Pixel coordinate grounding data:
Content starts

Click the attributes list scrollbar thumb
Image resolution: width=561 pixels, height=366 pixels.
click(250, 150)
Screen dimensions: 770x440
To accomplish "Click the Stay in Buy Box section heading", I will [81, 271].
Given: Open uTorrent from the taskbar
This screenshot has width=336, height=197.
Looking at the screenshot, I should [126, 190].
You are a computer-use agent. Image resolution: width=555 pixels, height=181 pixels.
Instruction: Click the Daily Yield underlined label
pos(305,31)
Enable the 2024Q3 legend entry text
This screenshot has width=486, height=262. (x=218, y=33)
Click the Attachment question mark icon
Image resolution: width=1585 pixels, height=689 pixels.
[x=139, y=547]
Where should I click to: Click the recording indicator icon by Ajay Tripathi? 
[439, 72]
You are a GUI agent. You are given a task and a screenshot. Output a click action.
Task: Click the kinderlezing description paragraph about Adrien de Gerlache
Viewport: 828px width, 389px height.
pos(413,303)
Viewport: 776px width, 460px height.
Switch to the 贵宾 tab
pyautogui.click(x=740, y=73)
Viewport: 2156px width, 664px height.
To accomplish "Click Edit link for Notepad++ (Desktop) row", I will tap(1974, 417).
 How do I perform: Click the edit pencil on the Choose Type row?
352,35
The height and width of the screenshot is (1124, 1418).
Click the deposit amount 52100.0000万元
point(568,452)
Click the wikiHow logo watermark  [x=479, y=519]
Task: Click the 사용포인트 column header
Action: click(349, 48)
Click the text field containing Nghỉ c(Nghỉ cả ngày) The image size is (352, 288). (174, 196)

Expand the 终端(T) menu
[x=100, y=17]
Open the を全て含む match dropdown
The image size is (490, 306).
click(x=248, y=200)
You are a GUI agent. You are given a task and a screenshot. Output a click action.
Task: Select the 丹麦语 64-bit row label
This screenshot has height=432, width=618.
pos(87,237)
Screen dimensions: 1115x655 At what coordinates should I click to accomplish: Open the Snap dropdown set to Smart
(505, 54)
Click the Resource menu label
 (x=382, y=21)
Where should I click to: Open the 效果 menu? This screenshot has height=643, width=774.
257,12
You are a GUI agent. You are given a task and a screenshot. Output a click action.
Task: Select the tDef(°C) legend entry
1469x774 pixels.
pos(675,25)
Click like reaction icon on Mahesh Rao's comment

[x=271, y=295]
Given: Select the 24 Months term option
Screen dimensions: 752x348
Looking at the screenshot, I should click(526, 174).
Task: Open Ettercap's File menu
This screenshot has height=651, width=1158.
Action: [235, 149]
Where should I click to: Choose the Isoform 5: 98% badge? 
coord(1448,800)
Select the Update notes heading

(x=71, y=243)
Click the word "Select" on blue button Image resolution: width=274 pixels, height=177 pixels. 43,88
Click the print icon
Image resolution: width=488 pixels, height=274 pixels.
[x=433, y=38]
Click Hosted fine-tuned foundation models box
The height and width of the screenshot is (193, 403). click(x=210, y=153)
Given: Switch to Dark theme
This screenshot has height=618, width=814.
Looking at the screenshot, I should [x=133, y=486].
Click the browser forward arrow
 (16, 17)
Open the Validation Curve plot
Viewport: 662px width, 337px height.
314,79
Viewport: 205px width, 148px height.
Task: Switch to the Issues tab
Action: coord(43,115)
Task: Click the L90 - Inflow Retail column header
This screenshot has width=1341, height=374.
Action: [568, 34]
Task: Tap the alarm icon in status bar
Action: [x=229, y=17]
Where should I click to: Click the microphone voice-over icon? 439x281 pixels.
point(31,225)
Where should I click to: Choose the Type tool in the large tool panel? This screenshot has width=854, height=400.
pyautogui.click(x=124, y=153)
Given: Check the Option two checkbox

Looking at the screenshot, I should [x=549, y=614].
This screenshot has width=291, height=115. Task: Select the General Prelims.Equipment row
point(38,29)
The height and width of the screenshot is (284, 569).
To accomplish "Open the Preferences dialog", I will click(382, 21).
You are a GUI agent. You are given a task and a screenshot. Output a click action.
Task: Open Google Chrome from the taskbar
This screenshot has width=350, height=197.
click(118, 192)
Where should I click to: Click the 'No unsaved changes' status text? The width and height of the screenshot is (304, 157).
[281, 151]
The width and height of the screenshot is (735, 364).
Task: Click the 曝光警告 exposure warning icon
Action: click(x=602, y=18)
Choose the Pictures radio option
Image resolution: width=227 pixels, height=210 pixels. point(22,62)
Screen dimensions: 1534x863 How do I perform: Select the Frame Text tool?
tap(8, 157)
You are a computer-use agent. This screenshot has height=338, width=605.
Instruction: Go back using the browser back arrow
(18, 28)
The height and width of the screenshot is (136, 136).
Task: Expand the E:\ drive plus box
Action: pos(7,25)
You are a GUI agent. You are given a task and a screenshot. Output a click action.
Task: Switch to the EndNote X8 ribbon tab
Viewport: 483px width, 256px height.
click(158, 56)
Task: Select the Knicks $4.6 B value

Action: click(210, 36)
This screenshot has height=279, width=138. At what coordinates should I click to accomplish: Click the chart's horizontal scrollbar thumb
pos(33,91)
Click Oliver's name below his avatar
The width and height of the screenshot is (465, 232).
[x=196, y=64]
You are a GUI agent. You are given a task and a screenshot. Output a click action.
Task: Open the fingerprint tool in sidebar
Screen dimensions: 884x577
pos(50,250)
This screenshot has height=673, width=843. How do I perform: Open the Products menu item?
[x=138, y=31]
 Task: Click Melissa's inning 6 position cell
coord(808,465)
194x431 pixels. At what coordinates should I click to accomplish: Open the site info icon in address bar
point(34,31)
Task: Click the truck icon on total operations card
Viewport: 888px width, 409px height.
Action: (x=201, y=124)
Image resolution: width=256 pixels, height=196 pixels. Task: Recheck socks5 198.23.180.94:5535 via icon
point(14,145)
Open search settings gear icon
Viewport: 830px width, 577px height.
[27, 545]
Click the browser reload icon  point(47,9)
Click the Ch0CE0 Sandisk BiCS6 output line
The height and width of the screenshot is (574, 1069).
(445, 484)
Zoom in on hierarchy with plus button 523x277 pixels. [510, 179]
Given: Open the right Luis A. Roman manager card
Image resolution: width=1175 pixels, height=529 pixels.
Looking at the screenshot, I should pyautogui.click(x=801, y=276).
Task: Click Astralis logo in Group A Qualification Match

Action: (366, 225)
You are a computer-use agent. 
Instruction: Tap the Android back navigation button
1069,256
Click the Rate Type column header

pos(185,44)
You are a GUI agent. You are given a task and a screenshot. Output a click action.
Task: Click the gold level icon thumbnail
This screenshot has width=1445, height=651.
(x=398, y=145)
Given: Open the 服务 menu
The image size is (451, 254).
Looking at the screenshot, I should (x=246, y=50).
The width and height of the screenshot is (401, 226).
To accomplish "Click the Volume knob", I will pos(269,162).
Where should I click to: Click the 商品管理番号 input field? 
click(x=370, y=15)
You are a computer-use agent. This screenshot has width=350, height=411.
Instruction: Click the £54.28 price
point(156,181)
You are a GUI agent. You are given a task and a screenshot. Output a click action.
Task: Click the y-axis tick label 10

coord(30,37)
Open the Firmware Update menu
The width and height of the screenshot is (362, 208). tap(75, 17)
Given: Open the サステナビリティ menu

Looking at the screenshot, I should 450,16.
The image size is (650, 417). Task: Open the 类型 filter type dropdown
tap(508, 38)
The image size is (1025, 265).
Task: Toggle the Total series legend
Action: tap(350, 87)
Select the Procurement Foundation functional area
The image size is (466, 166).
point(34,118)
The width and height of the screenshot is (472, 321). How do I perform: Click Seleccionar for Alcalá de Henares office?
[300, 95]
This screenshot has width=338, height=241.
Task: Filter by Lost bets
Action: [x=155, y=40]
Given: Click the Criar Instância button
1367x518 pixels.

Content ends

**WORK REQUIRED**. What needs duplicating is the run of lines from the one containing "The image size is (650, 417)." through the last line of the entries above, exact and complete.

**YOUR SOLUTION**.
The image size is (650, 417). Task: Open the 类型 filter type dropdown
tap(508, 38)
The image size is (1025, 265).
Task: Toggle the Total series legend
Action: tap(350, 87)
Select the Procurement Foundation functional area
The image size is (466, 166).
point(34,118)
The width and height of the screenshot is (472, 321). How do I perform: Click Seleccionar for Alcalá de Henares office?
[300, 95]
This screenshot has width=338, height=241.
Task: Filter by Lost bets
Action: [x=155, y=40]
Given: Click the Criar Instância button
1367x518 pixels.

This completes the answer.